==== Exercise text ====

On the ground with GMRP
Guatemala – They waited in the relative shade of the concrete school wall while the glaring sun sent the temperature of Oliveros soaring into the high 90’s.
They were not alone, this tiny family of three — a petite mother and her two children. People from neighboring communities joined them to swarm the gates outside of Escuela Oficial Rural Mixta Aldea Oliveros, the public grade school of Oliveros, Guatemala.
Vendors offering fresh tortillas and iced treats catered to a steady crowd of villagers who walked, biked, motorcycled and drove to the annual Guatemala Medical Resources Partnership clinic, sponsored by several Wisconsin Rotary Clubs, including the Thiensville-Mequon, Mequon Thiensville Sunrise, Two Rivers, West Allis and Downtown Racine Rotary Clubs.
For 10 years, the Rotary clubs and volunteer medical professionals have brought the weeklong clinic to this farming community. Dental chairs, examining tables, pharmacy shelves and other equipment stay locked in a semitrailer parked at a nearby ranch, where owner Enrique Gándara hosts the visitors during the clinic. An advanced team sets up the makeshift clinic in the Oliveros grade school.

==== Supplied data ====

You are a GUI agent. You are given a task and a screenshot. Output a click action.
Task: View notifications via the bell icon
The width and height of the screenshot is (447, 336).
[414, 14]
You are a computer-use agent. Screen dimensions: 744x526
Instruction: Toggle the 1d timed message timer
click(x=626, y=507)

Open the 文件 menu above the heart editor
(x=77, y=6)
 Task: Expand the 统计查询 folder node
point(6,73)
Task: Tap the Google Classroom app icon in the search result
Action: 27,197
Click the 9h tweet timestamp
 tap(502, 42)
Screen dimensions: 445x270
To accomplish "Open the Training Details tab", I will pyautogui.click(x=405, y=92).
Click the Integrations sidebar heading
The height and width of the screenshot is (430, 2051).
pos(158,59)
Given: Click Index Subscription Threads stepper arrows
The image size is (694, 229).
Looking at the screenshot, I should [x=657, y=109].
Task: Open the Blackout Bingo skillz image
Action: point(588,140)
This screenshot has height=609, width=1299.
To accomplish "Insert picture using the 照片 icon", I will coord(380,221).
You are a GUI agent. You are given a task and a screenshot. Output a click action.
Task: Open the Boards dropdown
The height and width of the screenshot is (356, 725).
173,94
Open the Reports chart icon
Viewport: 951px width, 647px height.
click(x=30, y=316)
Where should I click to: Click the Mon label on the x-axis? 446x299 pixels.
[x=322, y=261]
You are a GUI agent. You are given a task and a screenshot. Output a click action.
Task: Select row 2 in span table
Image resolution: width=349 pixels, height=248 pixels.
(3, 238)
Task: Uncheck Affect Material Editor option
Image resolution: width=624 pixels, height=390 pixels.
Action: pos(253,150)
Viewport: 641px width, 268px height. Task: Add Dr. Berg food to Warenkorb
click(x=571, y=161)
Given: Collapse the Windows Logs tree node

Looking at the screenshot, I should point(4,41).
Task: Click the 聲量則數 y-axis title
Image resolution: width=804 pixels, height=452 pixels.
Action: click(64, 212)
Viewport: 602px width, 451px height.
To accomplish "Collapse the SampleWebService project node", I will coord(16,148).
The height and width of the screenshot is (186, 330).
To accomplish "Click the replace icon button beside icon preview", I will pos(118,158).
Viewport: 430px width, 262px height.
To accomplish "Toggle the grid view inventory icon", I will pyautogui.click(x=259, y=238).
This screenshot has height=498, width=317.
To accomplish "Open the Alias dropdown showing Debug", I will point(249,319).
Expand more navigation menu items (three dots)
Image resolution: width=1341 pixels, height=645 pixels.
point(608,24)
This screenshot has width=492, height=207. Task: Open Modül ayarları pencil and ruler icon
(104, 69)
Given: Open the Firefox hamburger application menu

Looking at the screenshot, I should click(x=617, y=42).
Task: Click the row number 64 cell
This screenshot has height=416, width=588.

====

**What you will do**
Copy out the full text about the Guatemala Medical Resources Partnership clinic word for word.

**Written reply**
On the ground with GMRP
Guatemala – They waited in the relative shade of the concrete school wall while the glaring sun sent the temperature of Oliveros soaring into the high 90’s.
They were not alone, this tiny family of three — a petite mother and her two children. People from neighboring communities joined them to swarm the gates outside of Escuela Oficial Rural Mixta Aldea Oliveros, the public grade school of Oliveros, Guatemala.
Vendors offering fresh tortillas and iced treats catered to a steady crowd of villagers who walked, biked, motorcycled and drove to the annual Guatemala Medical Resources Partnership clinic, sponsored by several Wisconsin Rotary Clubs, including the Thiensville-Mequon, Mequon Thiensville Sunrise, Two Rivers, West Allis and Downtown Racine Rotary Clubs.
For 10 years, the Rotary clubs and volunteer medical professionals have brought the weeklong clinic to this farming community. Dental chairs, examining tables, pharmacy shelves and other equipment stay locked in a semitrailer parked at a nearby ranch, where owner Enrique Gándara hosts the visitors during the clinic. An advanced team sets up the makeshift clinic in the Oliveros grade school.